Abstract
Ventricular septal defect (VSD) is the most common congenital cardiac anomaly in children and the second most common congenital cardiac anomaly in adults. The hemodynamic compromise associated with VSD is due to the shunt formation created by the abnormal communication between the right and left ventricles. While 85%-90% of small VSDs close spontaneously during the first year of life, some do not close spontaneously. If spontaneous closure does not occur during childhood, a VSD may persist into adulthood and may first be recognized after the development of a complication. We present a case of outlet VSD with secondary aortic insufficiency due to the prolapse of the aortic valve leaflet, especially in the right coronary cusp (RCC) sparing the left coronary cusp. RCC prolapse is an important finding in outlet VSD as the prolapse has the potential to cause permanent aortic insufficiency and closure is indicated regardless of the size of VSD.
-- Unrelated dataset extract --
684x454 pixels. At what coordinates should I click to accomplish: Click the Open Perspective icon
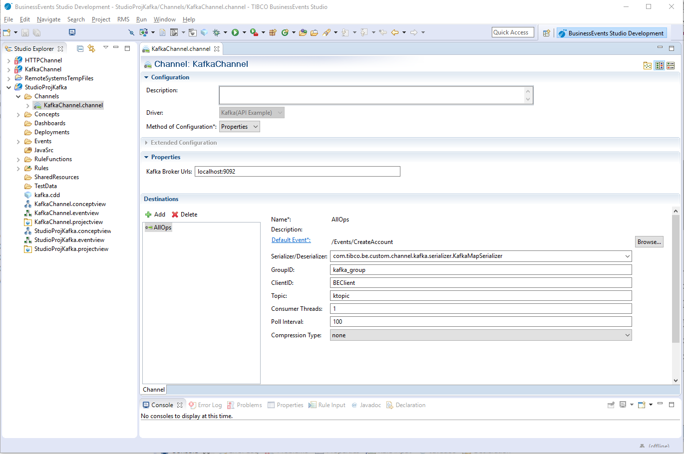point(546,33)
Keywords: aortic valve insufficiency, congenital heart defects, hemodynamics, ventricular septal defects, adult
Introduction
Ventricular septal defect (VSD) is one of the most common congenital heart defects at birth but accounts for only 10% of congenital heart defects in adults [1,2]. Approximately 85%-90% of small VSDs close spontaneously during the first year of life, except for outlet VSD. It has been documented that the incidence of closure increases with age, from 24% at 18 months to 50% at 48 months, and 75% at 120 months [3]. If spontaneous closure does not occur during childhood, the VSD may persist into adulthood and be recognized after the development of a complication.
VSD is broadly classified into four major group types, namely, muscular or trabecular, inlet or atrioventricular canal, membranous, and infundibular or outlet VSD [4]. Membranous VSD is the most common type accounting for 80% of all defects, followed by muscular VSD accounting for 20% of all defects, and followed by inlet or atrioventricular canal VSD accounting for 8% of all defects [4]. The rarest form of VSD is the outlet VSD that only accounts for 6% of all VSD cases except for in the Asian population where it accounts for approximately 30% [4,5]. The main cause of hemodynamic dysfunction is the abnormal communication between the right and left ventricles leading to a shunt formation.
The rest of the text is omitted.